HIS NAME IS PRINCE, and he is funky -- funkier, in fact, than he's been in ages. Through the first dozen or so songs on 0{+>, Prince and the N.P.G. offer a balance between rhythmic insistence and instrumental showmanship that at its best recalls the glory days of James Brown and the JB's.
Granted, it doesn't hurt that most of the songs concern Prince's favorite subject -- sex. But what makes the material kick isn't the way "The Continental" climaxes with his female lead's lubricious reply to the musical question "How U wanna be done?" No, what puts the album over is that Prince and his crew back those words with music that's just as physical as the lyrics are suggestive. "Sexy M.F.," for example, is a wonderfully hyped-up take on Seventies funk, all jabbing brass and jangling guitar, while "My Name Is Prince" boasts a drum-driven pulse so potent it makes moving to the beat involuntary.

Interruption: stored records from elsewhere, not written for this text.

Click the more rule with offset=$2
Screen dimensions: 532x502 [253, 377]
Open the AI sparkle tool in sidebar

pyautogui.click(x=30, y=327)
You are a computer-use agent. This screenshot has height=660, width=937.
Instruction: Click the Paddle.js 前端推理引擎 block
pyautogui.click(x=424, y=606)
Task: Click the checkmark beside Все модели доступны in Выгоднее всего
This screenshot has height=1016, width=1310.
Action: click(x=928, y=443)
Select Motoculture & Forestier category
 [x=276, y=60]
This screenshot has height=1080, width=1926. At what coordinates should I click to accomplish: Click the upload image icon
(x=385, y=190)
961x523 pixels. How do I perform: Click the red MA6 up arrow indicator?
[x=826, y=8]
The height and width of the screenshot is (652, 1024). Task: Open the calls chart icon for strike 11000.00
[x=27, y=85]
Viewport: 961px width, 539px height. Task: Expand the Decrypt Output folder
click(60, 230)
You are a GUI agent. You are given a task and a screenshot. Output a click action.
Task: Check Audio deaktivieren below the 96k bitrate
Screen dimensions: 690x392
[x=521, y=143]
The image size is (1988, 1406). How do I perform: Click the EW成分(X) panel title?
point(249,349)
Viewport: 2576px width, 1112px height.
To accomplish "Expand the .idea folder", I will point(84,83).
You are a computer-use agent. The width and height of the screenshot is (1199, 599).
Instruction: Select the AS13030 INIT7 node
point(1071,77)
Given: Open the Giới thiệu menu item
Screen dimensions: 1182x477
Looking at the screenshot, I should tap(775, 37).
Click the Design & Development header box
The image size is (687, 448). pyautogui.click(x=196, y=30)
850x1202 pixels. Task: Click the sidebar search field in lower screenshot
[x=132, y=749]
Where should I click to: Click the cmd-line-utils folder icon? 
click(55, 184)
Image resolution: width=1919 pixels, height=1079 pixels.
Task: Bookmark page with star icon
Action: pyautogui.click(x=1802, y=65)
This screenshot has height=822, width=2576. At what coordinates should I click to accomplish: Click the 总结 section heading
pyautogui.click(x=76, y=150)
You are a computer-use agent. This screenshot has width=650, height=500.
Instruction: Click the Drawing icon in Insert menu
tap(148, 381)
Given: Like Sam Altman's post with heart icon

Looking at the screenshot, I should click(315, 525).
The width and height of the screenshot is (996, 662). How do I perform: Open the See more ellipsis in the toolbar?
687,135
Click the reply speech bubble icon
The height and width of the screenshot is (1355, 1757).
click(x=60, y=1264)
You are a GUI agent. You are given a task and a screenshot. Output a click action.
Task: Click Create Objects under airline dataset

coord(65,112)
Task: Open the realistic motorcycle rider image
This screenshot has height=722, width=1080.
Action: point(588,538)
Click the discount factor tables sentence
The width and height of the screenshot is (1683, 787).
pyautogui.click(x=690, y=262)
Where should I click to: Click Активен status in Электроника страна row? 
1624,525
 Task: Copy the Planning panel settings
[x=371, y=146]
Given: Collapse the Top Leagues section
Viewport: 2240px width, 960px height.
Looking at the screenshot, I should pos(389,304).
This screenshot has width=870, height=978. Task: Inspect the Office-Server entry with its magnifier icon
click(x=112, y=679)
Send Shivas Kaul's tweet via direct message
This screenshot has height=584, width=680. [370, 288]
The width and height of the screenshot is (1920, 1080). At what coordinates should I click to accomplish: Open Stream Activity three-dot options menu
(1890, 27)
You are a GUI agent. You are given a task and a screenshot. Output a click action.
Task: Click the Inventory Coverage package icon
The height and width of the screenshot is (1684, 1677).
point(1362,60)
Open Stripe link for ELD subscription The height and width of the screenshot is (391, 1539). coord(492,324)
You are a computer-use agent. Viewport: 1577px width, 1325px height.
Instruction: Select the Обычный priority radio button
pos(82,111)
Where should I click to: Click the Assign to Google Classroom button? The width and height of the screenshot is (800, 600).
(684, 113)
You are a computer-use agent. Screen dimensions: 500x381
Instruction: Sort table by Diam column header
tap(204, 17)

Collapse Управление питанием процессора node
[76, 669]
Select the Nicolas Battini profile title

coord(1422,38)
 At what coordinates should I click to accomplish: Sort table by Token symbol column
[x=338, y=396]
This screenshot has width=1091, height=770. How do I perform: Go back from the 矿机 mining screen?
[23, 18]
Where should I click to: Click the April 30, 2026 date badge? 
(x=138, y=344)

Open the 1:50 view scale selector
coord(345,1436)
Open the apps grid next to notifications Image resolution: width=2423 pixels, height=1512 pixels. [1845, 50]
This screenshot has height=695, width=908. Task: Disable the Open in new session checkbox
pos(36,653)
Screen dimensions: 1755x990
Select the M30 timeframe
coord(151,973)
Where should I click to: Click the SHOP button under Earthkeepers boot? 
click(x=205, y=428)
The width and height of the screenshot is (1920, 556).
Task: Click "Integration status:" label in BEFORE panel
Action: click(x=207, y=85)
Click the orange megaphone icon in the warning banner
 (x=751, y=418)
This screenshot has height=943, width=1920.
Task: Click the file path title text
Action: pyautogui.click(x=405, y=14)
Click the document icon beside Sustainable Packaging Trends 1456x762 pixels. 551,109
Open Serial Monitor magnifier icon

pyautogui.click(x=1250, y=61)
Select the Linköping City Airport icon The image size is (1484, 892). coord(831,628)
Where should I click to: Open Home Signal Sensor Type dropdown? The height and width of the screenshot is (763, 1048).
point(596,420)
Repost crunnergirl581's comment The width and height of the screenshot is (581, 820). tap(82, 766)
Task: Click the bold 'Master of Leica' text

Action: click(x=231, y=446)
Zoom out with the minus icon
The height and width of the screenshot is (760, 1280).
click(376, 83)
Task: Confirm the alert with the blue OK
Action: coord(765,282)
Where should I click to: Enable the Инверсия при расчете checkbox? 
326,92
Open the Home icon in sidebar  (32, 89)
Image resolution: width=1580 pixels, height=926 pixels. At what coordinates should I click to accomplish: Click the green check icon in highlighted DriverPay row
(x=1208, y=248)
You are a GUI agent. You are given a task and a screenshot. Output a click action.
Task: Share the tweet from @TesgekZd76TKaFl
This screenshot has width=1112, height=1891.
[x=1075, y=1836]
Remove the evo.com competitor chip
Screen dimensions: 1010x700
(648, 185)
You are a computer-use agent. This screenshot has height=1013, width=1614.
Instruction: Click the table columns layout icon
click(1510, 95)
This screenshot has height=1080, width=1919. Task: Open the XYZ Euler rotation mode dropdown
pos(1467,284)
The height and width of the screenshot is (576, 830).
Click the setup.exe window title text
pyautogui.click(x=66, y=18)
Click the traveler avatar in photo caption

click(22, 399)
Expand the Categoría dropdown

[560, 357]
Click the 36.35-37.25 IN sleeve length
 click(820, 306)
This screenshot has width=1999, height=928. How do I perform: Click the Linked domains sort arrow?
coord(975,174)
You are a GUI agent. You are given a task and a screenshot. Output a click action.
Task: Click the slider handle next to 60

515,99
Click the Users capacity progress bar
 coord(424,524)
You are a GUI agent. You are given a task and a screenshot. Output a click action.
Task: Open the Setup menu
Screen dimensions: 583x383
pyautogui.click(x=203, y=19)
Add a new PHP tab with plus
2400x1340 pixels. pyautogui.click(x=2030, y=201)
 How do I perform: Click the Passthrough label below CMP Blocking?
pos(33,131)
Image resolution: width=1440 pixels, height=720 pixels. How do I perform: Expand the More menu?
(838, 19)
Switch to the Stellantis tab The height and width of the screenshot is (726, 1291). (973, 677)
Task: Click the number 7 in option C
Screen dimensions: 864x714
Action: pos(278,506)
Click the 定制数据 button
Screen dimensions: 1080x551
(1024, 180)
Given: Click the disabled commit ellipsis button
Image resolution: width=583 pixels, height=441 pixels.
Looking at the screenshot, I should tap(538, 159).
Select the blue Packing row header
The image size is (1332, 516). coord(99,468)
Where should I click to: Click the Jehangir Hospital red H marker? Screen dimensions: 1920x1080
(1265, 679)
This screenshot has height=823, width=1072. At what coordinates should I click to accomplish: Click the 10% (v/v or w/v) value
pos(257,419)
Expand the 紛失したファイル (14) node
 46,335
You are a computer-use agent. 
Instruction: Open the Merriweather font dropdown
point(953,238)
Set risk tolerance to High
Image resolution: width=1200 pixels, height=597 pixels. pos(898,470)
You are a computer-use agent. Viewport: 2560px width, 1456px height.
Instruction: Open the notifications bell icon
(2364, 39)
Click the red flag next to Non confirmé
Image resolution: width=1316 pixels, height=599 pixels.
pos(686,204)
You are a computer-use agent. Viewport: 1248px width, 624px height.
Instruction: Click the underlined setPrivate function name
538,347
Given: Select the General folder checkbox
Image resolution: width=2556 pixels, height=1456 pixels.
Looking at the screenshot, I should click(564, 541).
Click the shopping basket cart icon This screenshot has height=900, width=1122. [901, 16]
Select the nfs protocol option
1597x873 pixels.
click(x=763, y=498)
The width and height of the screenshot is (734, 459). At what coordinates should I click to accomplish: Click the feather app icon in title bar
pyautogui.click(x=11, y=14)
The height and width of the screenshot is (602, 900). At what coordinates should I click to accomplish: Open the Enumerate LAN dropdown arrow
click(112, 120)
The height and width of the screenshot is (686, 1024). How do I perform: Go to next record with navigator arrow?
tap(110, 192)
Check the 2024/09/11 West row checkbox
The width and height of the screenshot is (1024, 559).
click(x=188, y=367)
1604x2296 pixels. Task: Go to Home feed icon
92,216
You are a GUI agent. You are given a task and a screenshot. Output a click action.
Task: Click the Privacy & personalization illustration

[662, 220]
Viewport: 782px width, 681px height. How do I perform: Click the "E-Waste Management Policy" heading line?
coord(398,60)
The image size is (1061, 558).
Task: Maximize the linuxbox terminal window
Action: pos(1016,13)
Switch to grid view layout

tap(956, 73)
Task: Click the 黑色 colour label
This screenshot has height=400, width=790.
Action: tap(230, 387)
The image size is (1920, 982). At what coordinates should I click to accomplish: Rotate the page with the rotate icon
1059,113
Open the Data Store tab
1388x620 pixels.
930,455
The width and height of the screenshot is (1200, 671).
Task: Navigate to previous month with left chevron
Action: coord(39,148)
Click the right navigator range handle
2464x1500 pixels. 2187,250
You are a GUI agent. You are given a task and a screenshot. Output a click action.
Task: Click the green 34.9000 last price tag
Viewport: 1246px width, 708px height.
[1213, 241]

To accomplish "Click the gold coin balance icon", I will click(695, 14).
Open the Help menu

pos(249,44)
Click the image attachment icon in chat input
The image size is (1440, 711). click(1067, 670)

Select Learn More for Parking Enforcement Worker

Even better, Prince maintains the music's intensity no matter how he changes the beat. He effortlessly shifts from the jovial reggae of "Blue Light" to the techno thump of "I Wanna Melt With U" and slides from the semi-industrial grind of "The Continental" into the lithe, string-cushioned balladry of "Damn U"; rarely has his protean musicality been more pleasurable.

 

Had he stopped there, 0{+> would have been an uncomplicated delight -- even with its indecipherable title. But Prince, apparently convinced that he's as great a moralist as he is a musician, spends the last seven songs wrestling with sex, stardom, sacrifice and salvation -- the same hodgepodge that made Sign o' the Times so incomprehensible.
A pity, because the music on these songs -- like "The Flow," with its jazzy trombone break, or the richly textured ensemble work on "3 Chains o' Gold" -- ranks among the album's finest. But as usual, ambition gets the better of him, and Prince ends up turning what might have been simple fun into a high-concept muddle.